Constructing Generalized Sample Transition Probabilities with Biased Simulations
Constructing Generalized Sample Transition Probabilities with Biased Simulations
In molecular dynamics (MD) simulations, accessing transition probabilities between states is crucial for understanding kinetic information, such as reaction paths and rates. However, standard MD simulations are hindered by the capacity to visit the states of interest, prompting the use of enhanced sampling to accelerate the process. Unfortunately, biased simulations alter the inherent probability distributions, making kinetic computations using techniques such as diffusion maps challenging.
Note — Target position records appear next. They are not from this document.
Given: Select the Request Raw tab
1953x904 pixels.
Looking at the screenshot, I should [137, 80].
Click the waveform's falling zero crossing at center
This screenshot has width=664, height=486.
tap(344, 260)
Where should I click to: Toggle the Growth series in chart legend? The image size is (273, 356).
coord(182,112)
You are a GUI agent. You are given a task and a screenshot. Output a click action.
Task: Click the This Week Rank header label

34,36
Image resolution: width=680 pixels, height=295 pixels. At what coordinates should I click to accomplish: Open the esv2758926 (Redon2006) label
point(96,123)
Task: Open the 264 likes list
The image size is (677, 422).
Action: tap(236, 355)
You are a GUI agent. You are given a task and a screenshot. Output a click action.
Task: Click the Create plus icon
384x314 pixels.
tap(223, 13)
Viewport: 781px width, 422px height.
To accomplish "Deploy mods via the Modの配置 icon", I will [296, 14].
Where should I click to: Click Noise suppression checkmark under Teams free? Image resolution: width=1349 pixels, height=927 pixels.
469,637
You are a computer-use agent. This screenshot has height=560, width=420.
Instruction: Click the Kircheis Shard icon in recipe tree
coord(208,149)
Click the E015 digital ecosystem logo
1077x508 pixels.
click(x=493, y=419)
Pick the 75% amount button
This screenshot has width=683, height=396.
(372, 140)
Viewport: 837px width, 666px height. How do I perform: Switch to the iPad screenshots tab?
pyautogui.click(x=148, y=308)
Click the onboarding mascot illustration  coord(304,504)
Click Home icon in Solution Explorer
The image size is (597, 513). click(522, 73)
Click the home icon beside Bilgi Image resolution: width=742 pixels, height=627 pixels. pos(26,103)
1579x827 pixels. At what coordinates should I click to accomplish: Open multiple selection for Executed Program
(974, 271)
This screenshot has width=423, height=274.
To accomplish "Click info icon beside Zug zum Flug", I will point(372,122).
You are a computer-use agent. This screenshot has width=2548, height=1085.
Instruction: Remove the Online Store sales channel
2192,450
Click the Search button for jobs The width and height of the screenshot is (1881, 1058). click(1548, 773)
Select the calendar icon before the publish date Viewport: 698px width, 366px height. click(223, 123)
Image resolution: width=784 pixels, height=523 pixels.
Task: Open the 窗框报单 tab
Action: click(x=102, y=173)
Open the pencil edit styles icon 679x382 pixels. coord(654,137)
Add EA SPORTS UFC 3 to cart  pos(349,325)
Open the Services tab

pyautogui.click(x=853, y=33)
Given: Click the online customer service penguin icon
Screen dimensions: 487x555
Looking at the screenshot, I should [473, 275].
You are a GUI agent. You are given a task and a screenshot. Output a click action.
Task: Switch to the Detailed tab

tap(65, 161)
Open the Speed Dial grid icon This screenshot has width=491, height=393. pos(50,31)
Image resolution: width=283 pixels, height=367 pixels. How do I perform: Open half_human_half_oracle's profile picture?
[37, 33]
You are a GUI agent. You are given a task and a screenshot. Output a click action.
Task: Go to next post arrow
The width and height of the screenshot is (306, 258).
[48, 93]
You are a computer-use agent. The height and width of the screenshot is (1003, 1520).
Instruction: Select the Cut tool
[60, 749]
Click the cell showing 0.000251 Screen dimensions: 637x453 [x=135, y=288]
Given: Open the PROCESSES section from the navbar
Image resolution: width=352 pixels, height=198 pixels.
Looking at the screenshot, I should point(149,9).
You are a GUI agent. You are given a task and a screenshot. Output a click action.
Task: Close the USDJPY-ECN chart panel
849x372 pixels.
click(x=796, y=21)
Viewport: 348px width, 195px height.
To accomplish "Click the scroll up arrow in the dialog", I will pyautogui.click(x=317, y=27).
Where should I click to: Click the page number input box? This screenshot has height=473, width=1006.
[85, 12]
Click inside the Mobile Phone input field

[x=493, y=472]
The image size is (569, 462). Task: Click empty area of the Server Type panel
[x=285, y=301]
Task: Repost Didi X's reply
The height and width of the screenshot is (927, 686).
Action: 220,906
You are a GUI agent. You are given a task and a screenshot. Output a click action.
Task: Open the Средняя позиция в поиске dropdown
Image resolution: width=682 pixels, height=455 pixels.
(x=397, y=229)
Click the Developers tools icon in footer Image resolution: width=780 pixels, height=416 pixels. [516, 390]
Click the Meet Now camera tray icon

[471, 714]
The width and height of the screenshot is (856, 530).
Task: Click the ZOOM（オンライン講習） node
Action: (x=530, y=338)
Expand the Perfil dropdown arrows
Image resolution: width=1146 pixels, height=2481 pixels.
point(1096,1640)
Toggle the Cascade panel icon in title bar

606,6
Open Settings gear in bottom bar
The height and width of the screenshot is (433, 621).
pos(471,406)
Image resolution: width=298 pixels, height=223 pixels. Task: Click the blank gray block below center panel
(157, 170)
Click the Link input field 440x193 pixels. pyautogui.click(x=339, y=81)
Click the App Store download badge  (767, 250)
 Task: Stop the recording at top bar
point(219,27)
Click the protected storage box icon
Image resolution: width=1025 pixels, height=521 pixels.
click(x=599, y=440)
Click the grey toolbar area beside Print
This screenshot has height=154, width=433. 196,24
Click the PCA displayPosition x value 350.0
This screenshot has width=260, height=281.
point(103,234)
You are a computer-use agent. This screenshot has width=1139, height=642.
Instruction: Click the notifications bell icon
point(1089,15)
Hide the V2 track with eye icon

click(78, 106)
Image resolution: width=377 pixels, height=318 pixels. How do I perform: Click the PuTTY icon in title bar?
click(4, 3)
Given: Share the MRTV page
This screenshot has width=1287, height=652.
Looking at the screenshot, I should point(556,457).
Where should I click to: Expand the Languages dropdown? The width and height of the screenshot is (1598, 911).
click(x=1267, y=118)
Here, we use a coarse-grained Markov chain to estimate the intrinsic pairwise transition probabilities between states sampled from a biased distribution. Our method, which we call the generalized sample transition probability (GSTP), can recover transition probabilities without relying on an underlying stochastic process and specifying the form of the kernel function, which is necessary for the diffusion map method. The proposed algorithm is validated on model systems such as a harmonic oscillator, alanine dipeptide in vacuum, and met-enkephalin in solvent. The results demonstrate that GSTP effectively recovers the unbiased eigenvalues and eigenstates from biased data. GSTP provides a general framework for analyzing kinetic information in complex systems, where biased simulations are necessary to access longer timescales.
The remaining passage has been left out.